» Consigne 1: Recopiez à l'identique le passage de l'article sur Vishnu Lutchmeenaraidoo qui va de "Des rendez-vous à" à "en ce moment.", ces deux extraits compris.

» Texte source:
Des rendez-vous à l’Independent Commission Against Corruption (ICAC), avec en supplément des interrogatoires under warningconcernant le prêt en euros contracté auprès de la State Bank of Mauritius (SBM), qui devront se poursuivre cette semaine. La demande de SAJ que le commissaire de police et le directeur des poursuites publiques prennent les actions nécessaires au moment venu dans cette affaire (sans oublier la déclaration du Premier ministre insistant que certaines informations de l’affidavit de son ministre étaient fausses). Les allégations de corruption autour du projet de smart cityà Pailles de la société chinoise Yihai International Investment Management Ltd (projet qui a été gelé)… Un conte de méfaits dont Vishnu Lutchmeenaraidoo doit se dépatouiller en ce moment.

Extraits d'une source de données

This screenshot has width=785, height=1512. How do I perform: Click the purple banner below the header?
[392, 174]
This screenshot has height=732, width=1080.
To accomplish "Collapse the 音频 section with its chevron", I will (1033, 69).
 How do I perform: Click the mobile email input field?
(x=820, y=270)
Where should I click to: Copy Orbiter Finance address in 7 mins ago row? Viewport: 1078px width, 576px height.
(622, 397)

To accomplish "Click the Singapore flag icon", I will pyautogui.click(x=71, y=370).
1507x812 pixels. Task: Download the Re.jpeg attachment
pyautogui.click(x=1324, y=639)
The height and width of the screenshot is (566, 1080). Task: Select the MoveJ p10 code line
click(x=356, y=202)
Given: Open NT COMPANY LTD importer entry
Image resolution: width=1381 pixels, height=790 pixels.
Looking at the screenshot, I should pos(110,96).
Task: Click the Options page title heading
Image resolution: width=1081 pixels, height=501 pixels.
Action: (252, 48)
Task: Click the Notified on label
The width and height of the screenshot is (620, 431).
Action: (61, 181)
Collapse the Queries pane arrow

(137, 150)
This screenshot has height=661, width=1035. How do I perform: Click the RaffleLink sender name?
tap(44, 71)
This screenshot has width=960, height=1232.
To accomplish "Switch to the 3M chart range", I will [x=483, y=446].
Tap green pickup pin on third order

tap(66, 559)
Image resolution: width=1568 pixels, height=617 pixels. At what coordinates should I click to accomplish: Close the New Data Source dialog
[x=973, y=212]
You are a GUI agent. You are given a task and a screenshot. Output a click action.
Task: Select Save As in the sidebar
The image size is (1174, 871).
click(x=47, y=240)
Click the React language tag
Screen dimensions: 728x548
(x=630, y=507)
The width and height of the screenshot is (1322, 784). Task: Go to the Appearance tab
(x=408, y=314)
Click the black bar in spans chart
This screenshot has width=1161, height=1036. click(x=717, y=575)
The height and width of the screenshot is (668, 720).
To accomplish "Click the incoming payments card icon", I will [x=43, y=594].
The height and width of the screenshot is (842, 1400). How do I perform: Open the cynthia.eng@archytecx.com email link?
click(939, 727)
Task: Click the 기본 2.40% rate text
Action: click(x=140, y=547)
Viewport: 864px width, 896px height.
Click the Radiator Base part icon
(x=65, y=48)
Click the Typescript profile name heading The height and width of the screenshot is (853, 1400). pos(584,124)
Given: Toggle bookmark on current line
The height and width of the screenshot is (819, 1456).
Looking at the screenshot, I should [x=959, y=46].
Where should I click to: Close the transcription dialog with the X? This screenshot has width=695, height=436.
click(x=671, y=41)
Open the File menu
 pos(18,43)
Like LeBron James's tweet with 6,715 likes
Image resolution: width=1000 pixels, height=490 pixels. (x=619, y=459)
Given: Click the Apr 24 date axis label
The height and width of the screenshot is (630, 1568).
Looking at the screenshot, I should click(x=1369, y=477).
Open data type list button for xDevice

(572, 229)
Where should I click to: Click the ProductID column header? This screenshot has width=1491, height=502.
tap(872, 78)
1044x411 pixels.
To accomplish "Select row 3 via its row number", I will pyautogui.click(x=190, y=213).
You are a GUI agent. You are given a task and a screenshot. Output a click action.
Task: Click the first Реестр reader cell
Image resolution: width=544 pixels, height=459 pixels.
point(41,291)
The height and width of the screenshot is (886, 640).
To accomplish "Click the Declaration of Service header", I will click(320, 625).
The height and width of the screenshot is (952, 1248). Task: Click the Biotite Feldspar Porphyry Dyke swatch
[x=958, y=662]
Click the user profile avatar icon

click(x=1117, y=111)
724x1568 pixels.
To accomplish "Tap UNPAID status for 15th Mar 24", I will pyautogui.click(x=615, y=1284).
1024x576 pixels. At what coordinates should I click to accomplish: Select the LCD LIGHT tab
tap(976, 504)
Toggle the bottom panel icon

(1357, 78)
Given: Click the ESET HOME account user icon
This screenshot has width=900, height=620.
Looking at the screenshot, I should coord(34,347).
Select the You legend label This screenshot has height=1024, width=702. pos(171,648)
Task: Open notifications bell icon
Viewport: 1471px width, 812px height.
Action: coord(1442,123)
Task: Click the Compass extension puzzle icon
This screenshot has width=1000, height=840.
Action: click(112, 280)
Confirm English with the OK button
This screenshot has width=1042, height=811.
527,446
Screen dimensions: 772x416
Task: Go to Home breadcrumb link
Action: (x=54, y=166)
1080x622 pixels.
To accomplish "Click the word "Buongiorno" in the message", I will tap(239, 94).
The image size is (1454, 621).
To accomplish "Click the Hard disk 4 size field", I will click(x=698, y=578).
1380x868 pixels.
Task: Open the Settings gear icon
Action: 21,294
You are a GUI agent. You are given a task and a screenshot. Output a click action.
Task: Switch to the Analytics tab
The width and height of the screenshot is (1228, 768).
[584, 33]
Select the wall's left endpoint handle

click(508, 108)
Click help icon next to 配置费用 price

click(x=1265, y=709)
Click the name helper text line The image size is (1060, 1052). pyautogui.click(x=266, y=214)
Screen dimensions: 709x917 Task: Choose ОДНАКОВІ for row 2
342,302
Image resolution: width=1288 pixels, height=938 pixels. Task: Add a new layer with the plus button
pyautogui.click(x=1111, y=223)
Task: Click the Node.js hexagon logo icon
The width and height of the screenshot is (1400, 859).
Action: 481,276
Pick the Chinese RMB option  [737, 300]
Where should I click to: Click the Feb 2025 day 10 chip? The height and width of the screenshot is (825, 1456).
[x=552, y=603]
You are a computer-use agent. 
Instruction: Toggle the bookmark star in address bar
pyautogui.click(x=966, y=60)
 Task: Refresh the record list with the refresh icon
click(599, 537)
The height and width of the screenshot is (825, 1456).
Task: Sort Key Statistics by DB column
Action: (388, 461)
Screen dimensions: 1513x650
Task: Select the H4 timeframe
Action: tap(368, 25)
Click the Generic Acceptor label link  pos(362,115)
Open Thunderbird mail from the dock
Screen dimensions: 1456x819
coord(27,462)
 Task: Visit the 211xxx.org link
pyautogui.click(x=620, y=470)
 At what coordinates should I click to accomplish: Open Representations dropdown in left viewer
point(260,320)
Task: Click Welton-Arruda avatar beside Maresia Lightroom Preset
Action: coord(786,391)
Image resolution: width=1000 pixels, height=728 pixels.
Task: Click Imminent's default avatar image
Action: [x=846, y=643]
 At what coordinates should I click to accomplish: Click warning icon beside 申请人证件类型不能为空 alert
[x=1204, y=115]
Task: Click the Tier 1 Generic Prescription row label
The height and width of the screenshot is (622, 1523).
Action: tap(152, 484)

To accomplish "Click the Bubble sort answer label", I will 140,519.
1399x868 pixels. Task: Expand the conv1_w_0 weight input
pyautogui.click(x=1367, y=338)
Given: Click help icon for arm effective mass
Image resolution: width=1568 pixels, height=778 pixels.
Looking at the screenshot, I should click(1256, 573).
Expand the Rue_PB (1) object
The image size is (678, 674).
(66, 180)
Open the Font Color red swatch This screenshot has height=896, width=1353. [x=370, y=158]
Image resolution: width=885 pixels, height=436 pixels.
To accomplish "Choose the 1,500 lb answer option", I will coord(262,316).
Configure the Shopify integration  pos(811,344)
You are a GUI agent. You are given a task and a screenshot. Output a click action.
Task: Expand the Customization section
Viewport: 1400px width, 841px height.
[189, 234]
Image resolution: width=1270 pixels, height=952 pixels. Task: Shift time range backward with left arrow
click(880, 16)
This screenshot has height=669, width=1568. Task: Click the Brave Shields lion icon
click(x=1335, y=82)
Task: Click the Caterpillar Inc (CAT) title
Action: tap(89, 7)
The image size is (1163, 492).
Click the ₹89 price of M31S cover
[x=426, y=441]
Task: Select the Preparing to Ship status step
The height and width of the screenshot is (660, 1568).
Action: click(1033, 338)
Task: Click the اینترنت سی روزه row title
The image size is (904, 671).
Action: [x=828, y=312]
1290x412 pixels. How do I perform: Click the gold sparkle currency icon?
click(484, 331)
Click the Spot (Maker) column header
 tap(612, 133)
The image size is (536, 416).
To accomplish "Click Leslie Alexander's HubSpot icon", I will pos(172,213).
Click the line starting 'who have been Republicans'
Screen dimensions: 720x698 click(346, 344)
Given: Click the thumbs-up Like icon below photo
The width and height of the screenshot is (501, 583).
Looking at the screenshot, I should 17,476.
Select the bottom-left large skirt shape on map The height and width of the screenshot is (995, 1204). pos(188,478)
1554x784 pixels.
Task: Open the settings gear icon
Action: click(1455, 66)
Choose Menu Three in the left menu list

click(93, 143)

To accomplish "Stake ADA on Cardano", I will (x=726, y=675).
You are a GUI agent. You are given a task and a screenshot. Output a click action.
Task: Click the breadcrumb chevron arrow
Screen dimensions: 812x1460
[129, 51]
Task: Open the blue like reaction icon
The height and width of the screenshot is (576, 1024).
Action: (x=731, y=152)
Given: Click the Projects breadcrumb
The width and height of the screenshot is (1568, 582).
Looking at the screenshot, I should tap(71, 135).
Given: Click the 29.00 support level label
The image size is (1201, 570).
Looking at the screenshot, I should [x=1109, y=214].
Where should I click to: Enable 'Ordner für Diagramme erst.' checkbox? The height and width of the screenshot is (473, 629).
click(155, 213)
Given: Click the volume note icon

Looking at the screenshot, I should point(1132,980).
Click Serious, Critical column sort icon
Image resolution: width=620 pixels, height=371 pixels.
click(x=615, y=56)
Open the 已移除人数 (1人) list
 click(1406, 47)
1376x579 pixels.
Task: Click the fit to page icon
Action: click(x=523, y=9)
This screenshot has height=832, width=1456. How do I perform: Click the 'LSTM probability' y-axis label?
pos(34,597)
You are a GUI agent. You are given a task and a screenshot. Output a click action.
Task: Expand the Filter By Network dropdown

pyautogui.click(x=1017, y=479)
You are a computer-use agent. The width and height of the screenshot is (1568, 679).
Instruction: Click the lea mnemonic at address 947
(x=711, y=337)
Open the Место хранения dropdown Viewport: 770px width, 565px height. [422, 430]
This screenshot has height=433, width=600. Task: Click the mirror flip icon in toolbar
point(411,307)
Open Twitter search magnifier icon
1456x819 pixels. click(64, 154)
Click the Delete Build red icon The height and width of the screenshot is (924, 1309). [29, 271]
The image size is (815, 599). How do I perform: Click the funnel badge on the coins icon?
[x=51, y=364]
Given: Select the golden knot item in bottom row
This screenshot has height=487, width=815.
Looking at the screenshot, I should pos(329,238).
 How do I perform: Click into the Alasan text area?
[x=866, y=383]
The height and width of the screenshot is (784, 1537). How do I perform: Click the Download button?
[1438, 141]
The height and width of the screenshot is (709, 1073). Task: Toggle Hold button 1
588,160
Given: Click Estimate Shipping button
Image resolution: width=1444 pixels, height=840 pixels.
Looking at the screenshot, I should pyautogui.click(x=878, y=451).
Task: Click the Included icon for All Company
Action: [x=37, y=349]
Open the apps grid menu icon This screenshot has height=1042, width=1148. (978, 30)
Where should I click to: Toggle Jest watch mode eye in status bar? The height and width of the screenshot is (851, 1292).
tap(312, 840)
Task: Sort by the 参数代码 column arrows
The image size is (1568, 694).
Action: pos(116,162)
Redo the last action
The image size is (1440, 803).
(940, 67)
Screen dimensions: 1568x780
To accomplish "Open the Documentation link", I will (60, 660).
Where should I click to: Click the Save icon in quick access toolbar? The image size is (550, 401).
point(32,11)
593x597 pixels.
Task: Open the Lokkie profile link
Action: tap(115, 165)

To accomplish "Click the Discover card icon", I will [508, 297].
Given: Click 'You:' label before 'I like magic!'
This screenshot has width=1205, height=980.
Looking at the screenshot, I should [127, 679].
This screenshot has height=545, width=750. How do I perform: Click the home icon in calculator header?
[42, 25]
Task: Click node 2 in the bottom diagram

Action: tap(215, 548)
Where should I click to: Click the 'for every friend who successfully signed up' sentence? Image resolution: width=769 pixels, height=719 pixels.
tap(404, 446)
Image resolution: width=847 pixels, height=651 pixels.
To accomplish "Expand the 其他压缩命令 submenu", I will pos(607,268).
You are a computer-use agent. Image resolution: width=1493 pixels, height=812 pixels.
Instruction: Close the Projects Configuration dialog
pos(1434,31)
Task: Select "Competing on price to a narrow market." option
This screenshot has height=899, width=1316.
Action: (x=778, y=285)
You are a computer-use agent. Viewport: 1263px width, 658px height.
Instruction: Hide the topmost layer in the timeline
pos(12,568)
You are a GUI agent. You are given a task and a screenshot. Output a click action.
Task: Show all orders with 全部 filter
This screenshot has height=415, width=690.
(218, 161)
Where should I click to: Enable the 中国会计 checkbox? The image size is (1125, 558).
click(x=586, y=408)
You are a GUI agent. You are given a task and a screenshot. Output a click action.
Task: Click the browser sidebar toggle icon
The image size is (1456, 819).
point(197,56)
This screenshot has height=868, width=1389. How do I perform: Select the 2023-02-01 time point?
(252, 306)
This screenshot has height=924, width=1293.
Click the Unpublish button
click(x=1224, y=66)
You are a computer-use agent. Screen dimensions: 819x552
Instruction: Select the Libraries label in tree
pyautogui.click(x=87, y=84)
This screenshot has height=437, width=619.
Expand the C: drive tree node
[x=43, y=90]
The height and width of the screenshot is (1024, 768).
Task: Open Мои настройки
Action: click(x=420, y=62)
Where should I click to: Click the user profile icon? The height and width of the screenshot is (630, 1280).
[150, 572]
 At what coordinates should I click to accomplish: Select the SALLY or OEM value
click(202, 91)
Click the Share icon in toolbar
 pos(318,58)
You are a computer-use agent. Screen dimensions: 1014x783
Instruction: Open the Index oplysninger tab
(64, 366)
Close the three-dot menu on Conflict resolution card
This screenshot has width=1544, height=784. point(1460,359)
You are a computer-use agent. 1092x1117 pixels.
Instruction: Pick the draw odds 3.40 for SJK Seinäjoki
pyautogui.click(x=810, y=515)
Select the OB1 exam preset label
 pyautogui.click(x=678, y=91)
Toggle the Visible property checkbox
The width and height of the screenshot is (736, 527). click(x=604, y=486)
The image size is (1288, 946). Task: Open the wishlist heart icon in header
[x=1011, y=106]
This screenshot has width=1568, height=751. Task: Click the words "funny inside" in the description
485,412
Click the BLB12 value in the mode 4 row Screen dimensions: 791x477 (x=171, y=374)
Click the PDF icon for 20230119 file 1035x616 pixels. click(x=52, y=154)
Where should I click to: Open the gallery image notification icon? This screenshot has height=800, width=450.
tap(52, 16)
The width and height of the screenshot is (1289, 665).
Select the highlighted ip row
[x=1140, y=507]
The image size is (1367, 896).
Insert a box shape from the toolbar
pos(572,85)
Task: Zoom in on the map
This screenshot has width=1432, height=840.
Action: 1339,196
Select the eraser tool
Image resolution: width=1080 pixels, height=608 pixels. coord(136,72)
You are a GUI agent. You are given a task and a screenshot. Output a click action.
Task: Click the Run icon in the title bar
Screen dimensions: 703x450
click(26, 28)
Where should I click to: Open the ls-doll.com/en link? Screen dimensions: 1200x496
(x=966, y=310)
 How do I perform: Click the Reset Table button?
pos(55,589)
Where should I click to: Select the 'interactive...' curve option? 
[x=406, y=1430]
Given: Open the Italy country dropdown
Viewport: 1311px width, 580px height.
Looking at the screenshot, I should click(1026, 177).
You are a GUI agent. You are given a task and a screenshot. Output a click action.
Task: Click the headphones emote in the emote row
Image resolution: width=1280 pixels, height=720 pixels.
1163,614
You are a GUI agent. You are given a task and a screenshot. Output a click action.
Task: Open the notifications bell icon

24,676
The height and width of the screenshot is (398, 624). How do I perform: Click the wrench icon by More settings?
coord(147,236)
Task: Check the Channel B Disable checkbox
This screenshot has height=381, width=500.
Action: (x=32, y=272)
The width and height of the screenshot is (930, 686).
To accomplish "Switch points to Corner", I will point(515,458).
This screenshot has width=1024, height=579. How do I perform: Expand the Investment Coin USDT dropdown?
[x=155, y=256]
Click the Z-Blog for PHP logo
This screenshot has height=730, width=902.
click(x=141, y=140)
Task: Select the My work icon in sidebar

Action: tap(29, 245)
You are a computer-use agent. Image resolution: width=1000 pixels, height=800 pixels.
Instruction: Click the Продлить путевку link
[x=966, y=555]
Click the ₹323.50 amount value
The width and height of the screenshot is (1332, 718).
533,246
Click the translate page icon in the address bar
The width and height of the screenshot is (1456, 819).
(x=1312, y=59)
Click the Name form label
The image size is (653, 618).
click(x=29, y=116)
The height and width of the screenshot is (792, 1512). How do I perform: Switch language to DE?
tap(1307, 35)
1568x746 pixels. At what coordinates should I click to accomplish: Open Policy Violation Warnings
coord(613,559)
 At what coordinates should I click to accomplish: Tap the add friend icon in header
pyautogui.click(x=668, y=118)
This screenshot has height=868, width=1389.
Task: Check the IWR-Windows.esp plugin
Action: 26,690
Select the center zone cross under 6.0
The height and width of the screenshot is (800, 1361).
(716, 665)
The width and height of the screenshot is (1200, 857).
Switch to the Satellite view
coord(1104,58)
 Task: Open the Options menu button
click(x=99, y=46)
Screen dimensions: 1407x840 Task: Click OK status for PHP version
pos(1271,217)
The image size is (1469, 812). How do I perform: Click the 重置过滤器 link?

» Consigne 2: Mettez sous forme de tableau Markdown, avec une colonne n pour le numéro et une colonne Ligne pour le contenu, uniquement les lignes des enregistrements situées entre celle qui contient "The height and width of the screenshot is (792, 1512)." et celle qui contient "coord(613,559)", ces deux lignes incluses. Omettez les lignes vides.

» Réponse rédigée 1:
Des rendez-vous à l’Independent Commission Against Corruption (ICAC), avec en supplément des interrogatoires under warningconcernant le prêt en euros contracté auprès de la State Bank of Mauritius (SBM), qui devront se poursuivre cette semaine. La demande de SAJ que le commissaire de police et le directeur des poursuites publiques prennent les actions nécessaires au moment venu dans cette affaire (sans oublier la déclaration du Premier ministre insistant que certaines informations de l’affidavit de son ministre étaient fausses). Les allégations de corruption autour du projet de smart cityà Pailles de la société chinoise Yihai International Investment Management Ltd (projet qui a été gelé)… Un conte de méfaits dont Vishnu Lutchmeenaraidoo doit se dépatouiller en ce moment.

» Réponse rédigée 2:
| n | Ligne |
|---|---|
| 1 | The height and width of the screenshot is (792, 1512). How do I perform: Switch language to DE? |
| 2 | tap(1307, 35) |
| 3 | 1568x746 pixels. At what coordinates should I click to accomplish: Open Policy Violation Warnings |
| 4 | coord(613,559) |